Aim 1: In the dialogue excerpt, by what name is one speaker addressed?
Aim 2: Translate the sentence "I don't want a lawyer." from the dialogue excerpt into Spanish.

What are they doing?

- I can't be here. I...

- Hey. Hey. I don't wanna be here...

...any more than you.

- I'll tell you.

I don't want a lawyer.

Just please, just take me away.

Everything.

Yeah, I swear, but...

...just to you.

All right, come here.

We're gonna go, but I need you

to do one thing for me, okay?

- What?

- Show me how you carried the stones.

I need you to pick me up...

...that one right there.

Here. Just take it from me.

Come on. Take it.

Take it.

You know, Brenda,

when you tell me everything...

...I want you to start by telling me

who dug that grave.

And who carried those stones.

And please, please,

do not tell me it was you.

Because if you start with a lie...

...you will have lost the greatest ally

you've ever had in your life...

...and I won't even bother

to take your statement.

I will charge you and dump your ass

in the system.

You hear what I'm saying?

You hear me?

Please, just... I swear to God,

I'll tell you everything.

Just take me away, please.

- Page me when he's up.

- Right.

- Go.

- Y'all know who this is?

This is me.

This is you, and you, and you.

This is all of us and none of us.

This is the n*gger in the woodpile.

This is, "A black man did it."

The hottest item in the store.

- But you know what?

- What?

Data section:
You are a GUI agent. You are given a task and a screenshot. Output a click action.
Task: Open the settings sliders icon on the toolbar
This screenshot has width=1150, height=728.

Task output 1: Brenda

Task output 2: No quiero un abogado.